Aserbaidshan besteht auf seiner territorialen Unversehrtheit

Der 49-jährige Jurist Chalaf Chalafov, dessen Domäne das internationale Recht ist, arbeitet seit 1997 als stellvertretender Außenminister der Republik Aserbaidshan. ND-Redakteur Detlef D. Pries befragte den Vizeminister während seines jüngsten Aufenthalts in Berlin.
Wir dokumentieren im Folgenden das Interview aus dem "Neuen Deutschland".



ND: Warum zeigt sich die Welt, die den Karabach-Konflikt fast schon vergessen hatte, neuerdings so sehr an einer Lösung interessiert?

Chalafov: Die neue Etappe des südossetisch-georgischen Konflikts hat gezeigt, welche Gefahren solche »eingefrorenen Konflikte« in sich bergen. Sie sind eine ständige Gefahr für die Stabilität und die Entwicklung einer ganzen Region. Zumal der Südkaukasus und der Raum um das Kaspische Meer mit ihren Potenzen von großer Bedeutung für die ganze Welt sind.

In Moskau haben sich die Präsidenten Aserbaidshans und Armeniens kürzlich geeinigt, den Konflikt auf friedlichem Wege beizulegen. Nur die Grundpositionen beider Seiten scheinen unverändert – und unvereinbar – zu sein.

Wir schätzen die Ergebnisse des Moskauer Treffens sehr. Sie sind eine gute Grundlage für die Fortsezung intensiver Verhandlungen über die friedliche Lösung des Konflikts. Wichtig ist vor allem die Vereinbarung, die Verhandlungen fortzusetzen. Dabei wird es hoffentlich zur Annäherung der Positionen kommen.

Die Karabach-Armenier selbst sind an den Verhandlungen bisher nicht beteiligt. Glauben Sie, dass ohne deren Mitsprache eine Lösung überhaupt möglich ist?

(Daten zum Auffinden von Wörtern und Elementen)

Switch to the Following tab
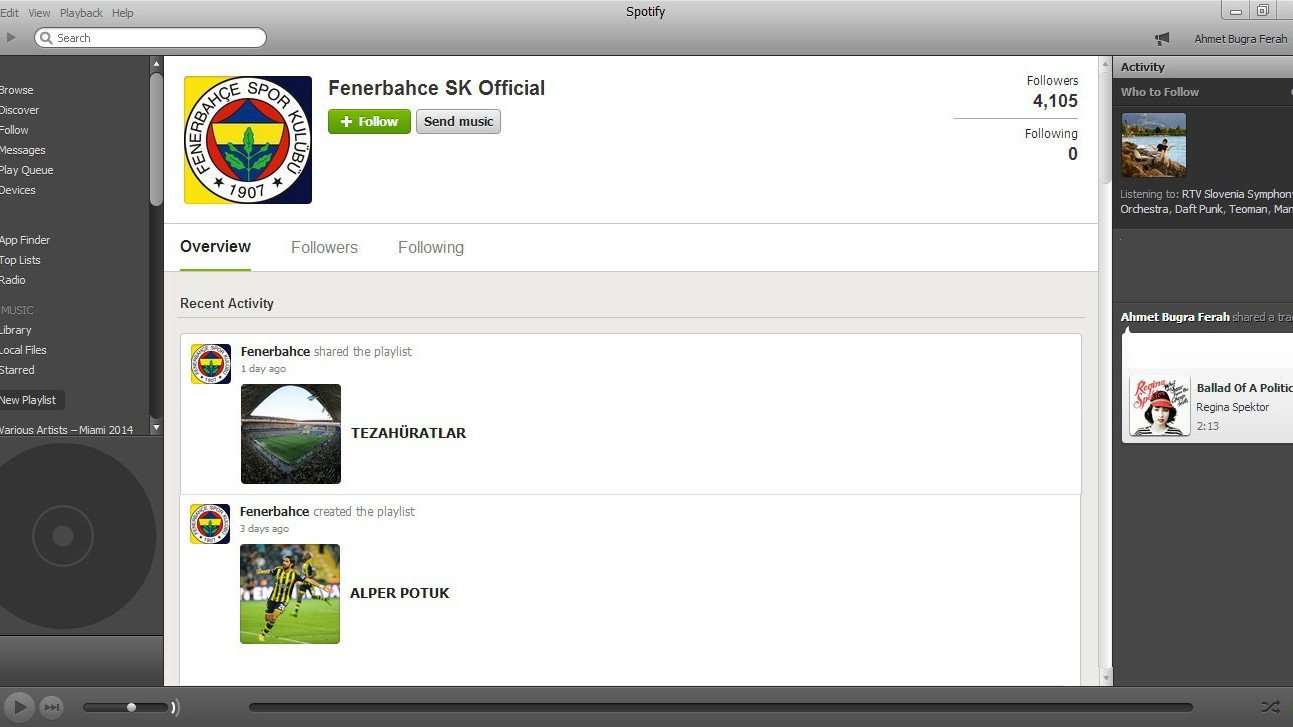The image size is (1293, 727). click(x=431, y=247)
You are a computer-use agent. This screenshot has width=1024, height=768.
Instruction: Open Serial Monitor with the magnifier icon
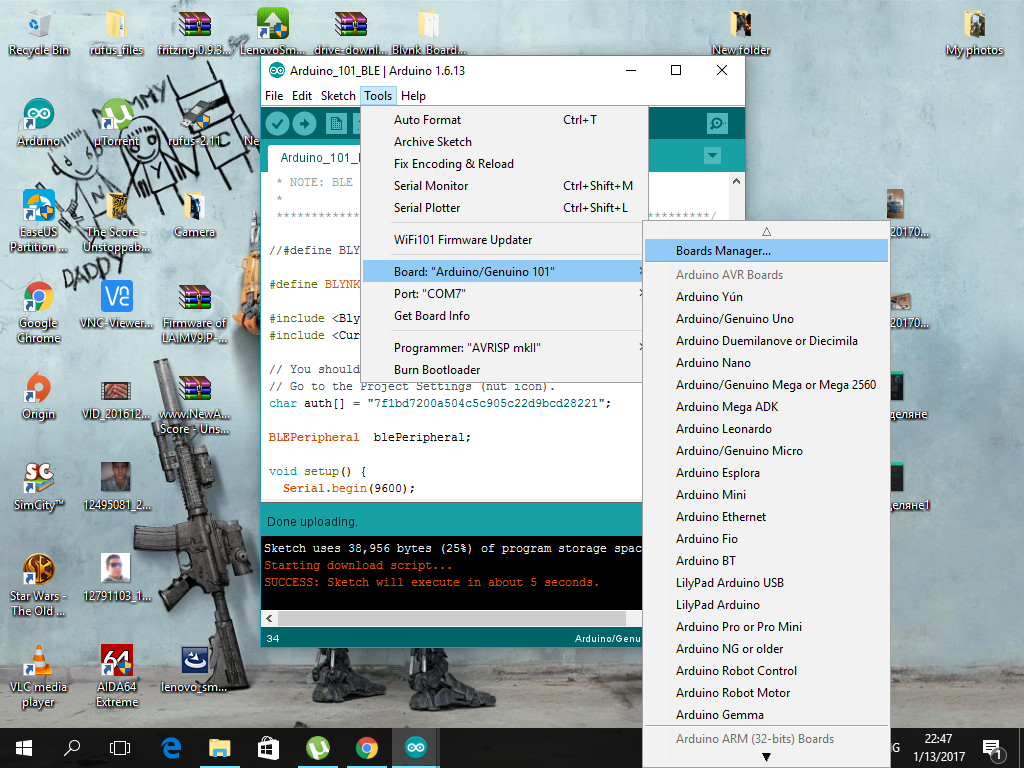click(716, 123)

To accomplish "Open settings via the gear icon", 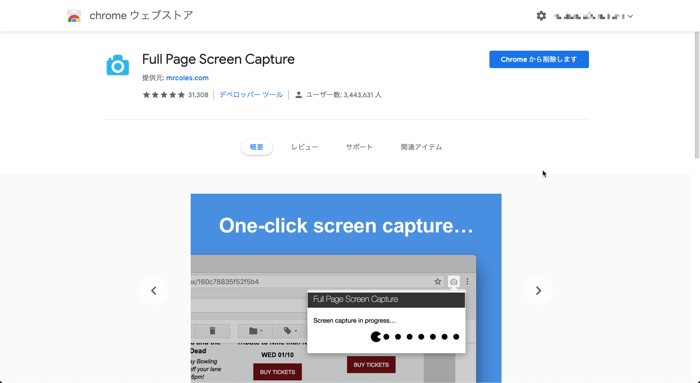I will pyautogui.click(x=541, y=16).
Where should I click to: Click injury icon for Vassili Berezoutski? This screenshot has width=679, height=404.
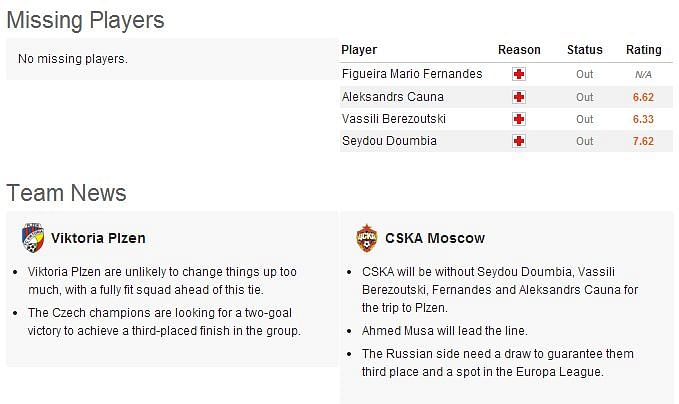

# Aufgaben
• a. Nennen Sie alle Staaten, Städte und Regionen, die im Text über den Karabach-Konflikt als eigenständiges Wort und nicht nur als Teil einer Zusammensetzung oder als Adjektiv vorkommen.
• b. Wählen Sie jede Zeile der Einträge aus, in der die Zeichenfolge "This" vorkommt. Groß- und Kleinschreibung sind dabei zu beachten.
Der Text und die Einträge haben unterschiedliche Herkunft.

# Antworten
• a. Aserbaidshan, Berlin, Südkaukasus, Kaspisches Meer, Moskau, Armenien

• b.
You are a computer-use agent. This screenshot has width=1024, height=768.
Where should I click to: Click injury icon for Vassili Berezoutski? This screenshot has width=679, height=404.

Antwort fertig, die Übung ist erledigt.